Required tasks:
[a] In the Domo Form 8-K filing, how does the company arrive at its implied billings guidance for the second half of the fiscal year ending January 31, 2020? Explain in one to three sentences.
[b] According to the Domo Form 8-K filing, what billings did the company report for its fiscal quarter ended April 30, 2019?
[c] Continue the Domo Form 8-K filing, starting after its last sentence.

Excerpt to read:
Document


 
 UNITED STATES
SECURITIES AND EXCHANGE COMMISSION
Washington, D.C. 20549
 
FORM 8-K
 
CURRENT REPORT

Pursuant to Section 13 or 15(d)
of the Securities Exchange Act of 1934
Date of Report (Date of earliest event reported): June 6, 2019
 
DOMO, INC.
(Exact name of registrant as specified in its charter)
 

Delaware
 
001-38553
 
27-3687433
(State or other jurisdiction of
incorporation or organization)
 
(Commission
File Number)
 
(I.R.S. Employer
Identification Number)
772 East Utah Valley Drive
American Fork, UT 84003
(Address of principal executive offices)
Registrant’s telephone number, including area code: (801) 899-1000
Not applicable
(Former name or former address, if changed since last report)
 
Check the appropriate box below if the Form 8-K filing is intended to simultaneously satisfy the filing obligation of the registrant under any of the following provisions:
¨
Written communications pursuant to Rule 425 under the Securities Act (17 CFR 230.425)
¨
Soliciting material pursuant to Rule 14a-12 under the Exchange Act (17 CFR 240.14a-12)
¨
Pre-commencement communications pursuant to Rule 14d-2(b) under the Exchange Act (17 CFR 240.14d-2(b))
¨
Pre-commencement communications pursuant to Rule 13e-4(c) under the Exchange Act (17 CFR 240.13e-4(c))
 

Indicate by check mark whether the registrant is an emerging growth company as defined in Rule 405 of the Securities Act of 1933 (§230.405 of this chapter) or Rule 12b-2 of the Securities Exchange Act of 1934 (§240.12b-2 of this chapter).
Emerging growth company  x

If an emerging growth company, indicate by check mark if the registrant has elected not to use the extended transition period for complying with any new or revised financial accounting standards provided pursuant to Section 13(a) of the Exchange Act. ¨






Securities registered pursuant to Section 12(b) of the Act:
 
 
 
 
 
Title of each class
 
Trading symbol(s)
  
Name of each exchange on which registered
Class B Common Stock, par value $0.001 per share
 
DOMO
 
The Nasdaq Global Market






Item 7.01. Regulation FD Disclosure.
On June 6, 2019, Domo, Inc. (the “Company”) conducted its earnings call for its fiscal quarter ended April 30, 2019, the Company reported its results including billings of $41.1 million and provided guidance for billings for the fiscal quarter ending July 31, 2019 of $42.0 million. In its earnings call for the fiscal year ended January 31, 2019, the Company provided guidance for billings for the fiscal year ending January 31, 2020 of $198 million. When subtracting actual first quarter billings and forecasted second quarter billings from forecasted billings for the full fiscal year, it implied guidance for billings for the second half of the fiscal year ending January 31, 2020 of $114.9, representing approximately 20% growth over the same period in the prior fiscal year.

Information provided:
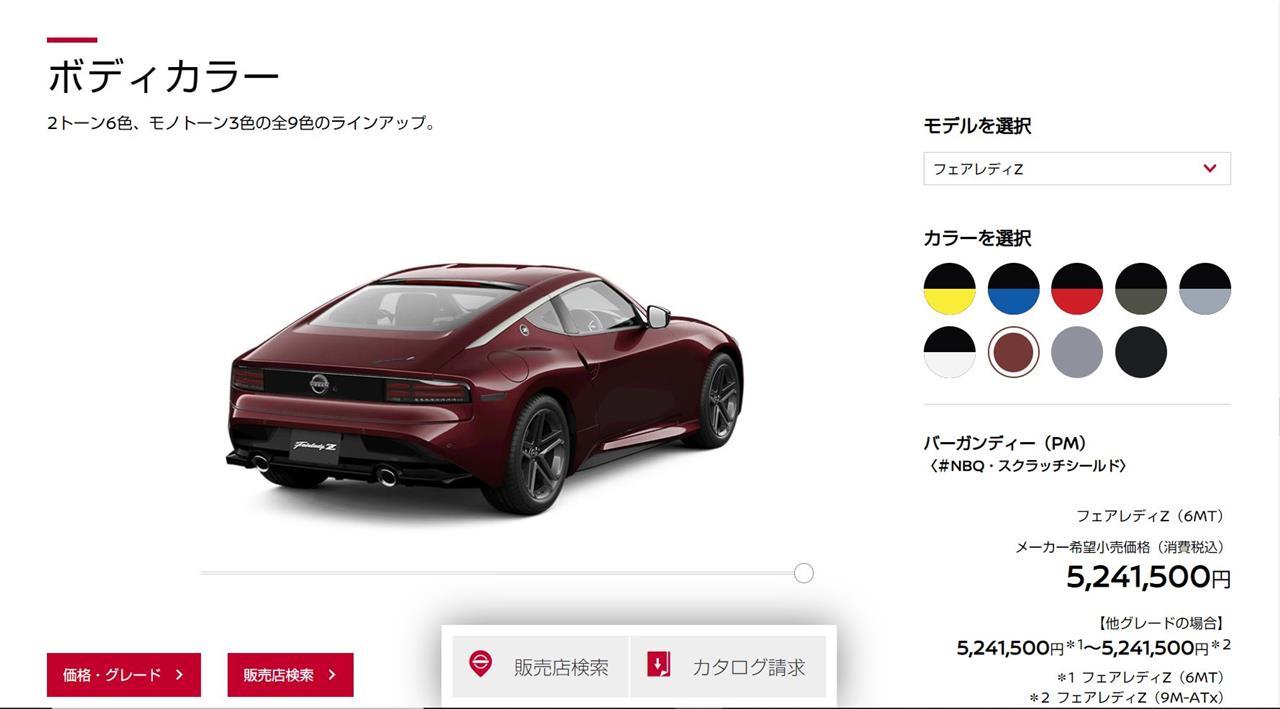Viewport: 1280px width, 709px height.
Task: Select the black and olive green swatch
Action: pos(1141,289)
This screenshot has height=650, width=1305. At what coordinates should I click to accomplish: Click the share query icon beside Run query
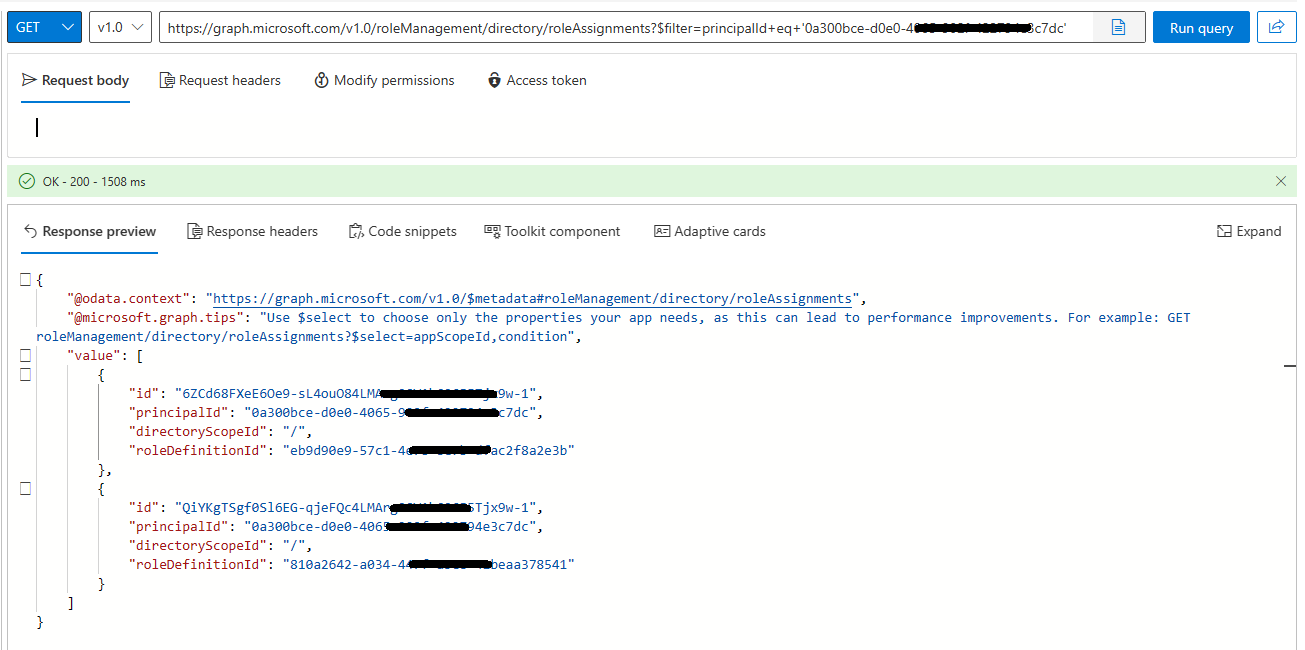coord(1276,27)
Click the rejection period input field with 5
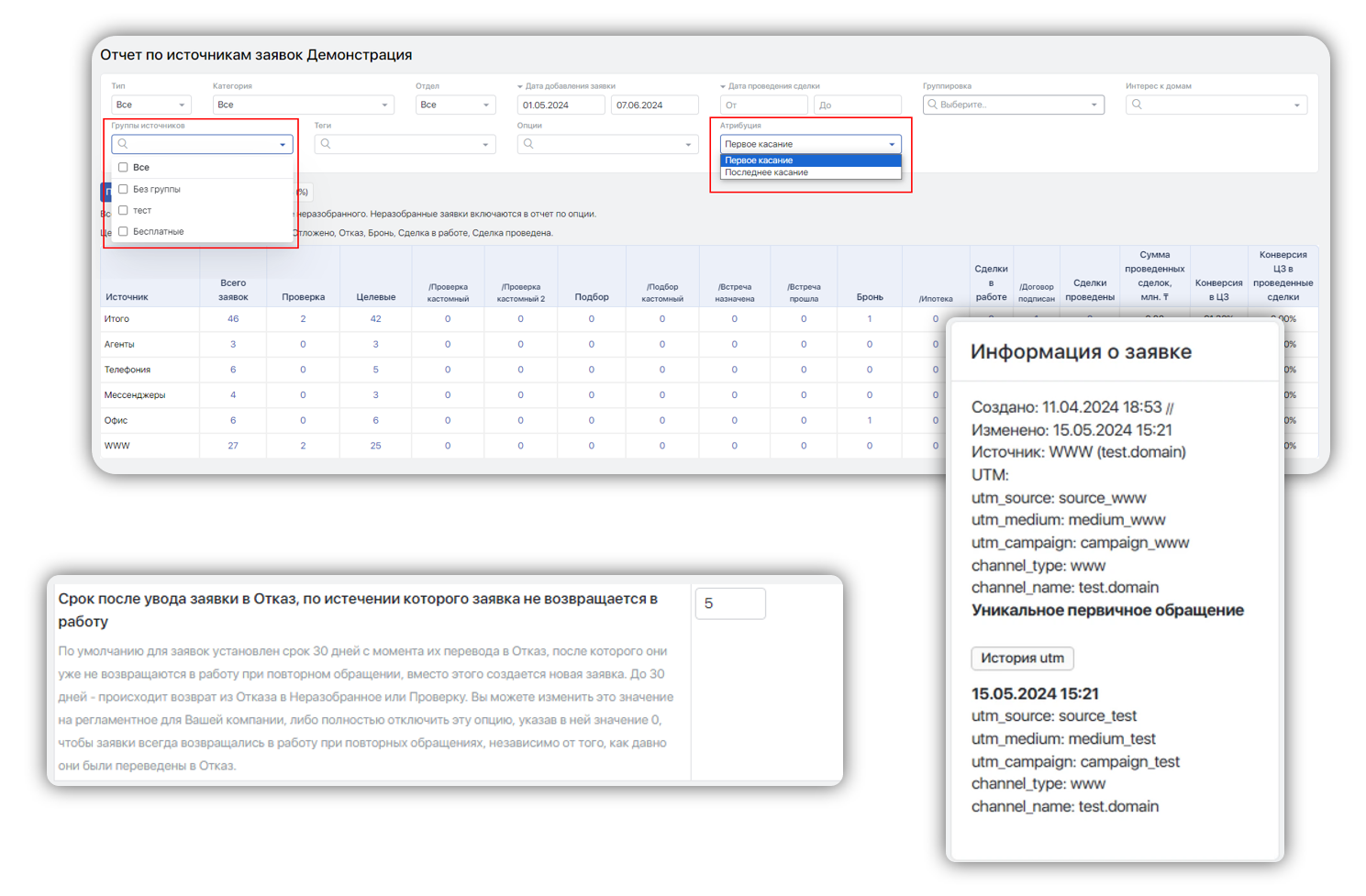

Task-by-task results:
[a] The company takes its full-year billings guidance of $198 million, given on the earnings call for the fiscal year ended January 31, 2019. It then subtracts the actual first-quarter billings of $41.1 million and the forecasted second-quarter billings of $42.0 million. The amount left over is the implied guidance for the second half of the year.

[b] $41.1 million.

[c]
During the first fiscal quarter earnings call, the Company also reported its adjusted net cash used in operating activities of $22.2 million for the fiscal quarter ended April 30, 2019 and provided guidance for adjusted net cash used in operating activities of $20.5 million and $74.5 million, respectively, for the fiscal quarter ended July 31, 2019 and fiscal year ending January 31, 2020. When subtracting actual first quarter adjusted net cash used in operating activities and forecasted adjusted net cash used in operating activities for the second fiscal quarter ending July 31, 2019 from forecasted adjusted net cash used in operating activities for the full fiscal year, it implied guidance for adjusted net cash used in operating activities for the second half of fiscal year ending January 31, 2020 of $31.8 million.
In a call with a securities analyst after the Company’s earnings conference call, a representative of the Company unintentionally disclosed the breakdown of third and fourth fiscal quarter for modeled billings and adjusted net cash used in operating activities for the second half of the fiscal year ending January 31, 2020. The additional billings information for the third fiscal quarter and fourth fiscal quarter was approximately $47 million and $68 million, respectively. The additional adjusted net cash used in operating activities information for the third fiscal quarter and fourth fiscal quarter was $17.3 million and $14.5 million, respectively.
This Form 8-K is being furnished solely to satisfy the requirements of Regulation FD in light of the inadvertent disclosure. The Company does not intend to update this information or release similar information in the future.
Note Regarding Presentation of Non-GAAP Financial Measures
The Company references billings and adjusted net cash used in operating activities in this Item 7.01, which are not financial measures in accordance with generally accepted accounting principles in the United States of America (“GAAP”). The presentation of this non-GAAP financial information is not intended to be considered in isolation or as a substitute for, or superior to, the financial information prepared and presented in accordance with GAAP, and our non-GAAP measures may be different from non-GAAP measures used by other companies.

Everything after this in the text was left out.